What Are Asian Pears?

(Source: Baconygardenweb)

Like apple, nectarine, and peach trees, Asian pears are members of the rose or Rosaceae family. They are also sometimes called P. serotina.

To set fruit, these deciduous trees require around 300-500 chill hours at temperatures lower than 45°F each winter, which isn’t too hard to achieve even in the warmer climates of Zone 8 or 9.

They blossom with fragrant white petals in the springtime and, depending on the cultivar and growing conditions, produce fruit four to seven months later. Asian pear trees can take between three to five years to begin producing fruit after propagation.

Like apples, each fruit contains five seeds. Unlike European pears (P. communis), Asian varieties don’t turn soft and mushy when ripe. They ripen on the tree and maintain a crisp, juicy texture.

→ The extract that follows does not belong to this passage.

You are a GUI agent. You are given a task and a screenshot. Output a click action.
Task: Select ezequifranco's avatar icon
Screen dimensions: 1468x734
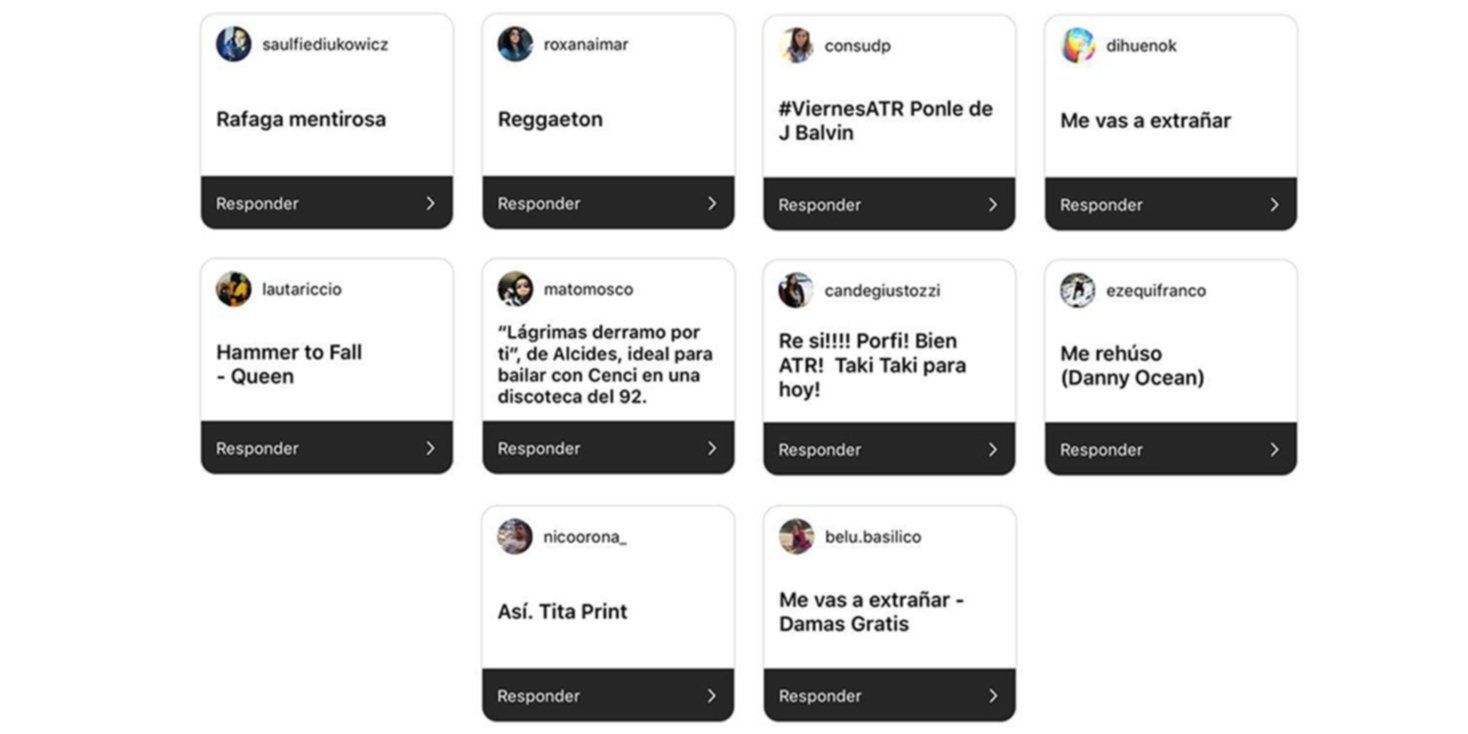[x=1078, y=290]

Asian pears are either round with greenish-yellow skin, round with bronze skin, or pear-shaped with green or brown skin, depending on the cultivar you are growing.

But they all have that delicious and enduring crunch that Bartletts can only dream of and that some of us prefer over the texture of a European pear.

Despite some cultivars producing fruit reminiscent of an apple, the Asian pear is not a hybrid with this fruit. Botanically, it is a true pear. I love it because I prefer firm and crisp varieties of this fruit, and if that’s your preference, you will too.

For best results, you will need to plant two varieties that bloom at the same time for pollination. Some cultivars, such as ‘Shinseiki,’ ‘20th Century,’ and ‘Tennosui,’ are self-pollinating.

Most other varieties require cross-pollination. Even in the case of self-pollinating cultivars, cross-pollination leads to much bigger harvests.

Pairings that work well together for pollination purposes are:

  • Early-blooming ‘Shinseiki’ and ‘Yoinashi’
  • Mid-blooming ‘Ichiban Nashi’ and ‘Shinsui’
  • Late-blooming ‘Chojuro’ and ‘Hosui’

Asian pears can also cross-pollinate with European pears. Asian variety ‘20th Century,’ for example, blooms at about the same time as ‘Bartlett,’ and ‘Chojuro’ blooms with ‘Anjou.’

Planting a P. pyrifolia alongside a European variety can also encourage more honeybees flock to both trees, as they’re typically more attracted to European varieties.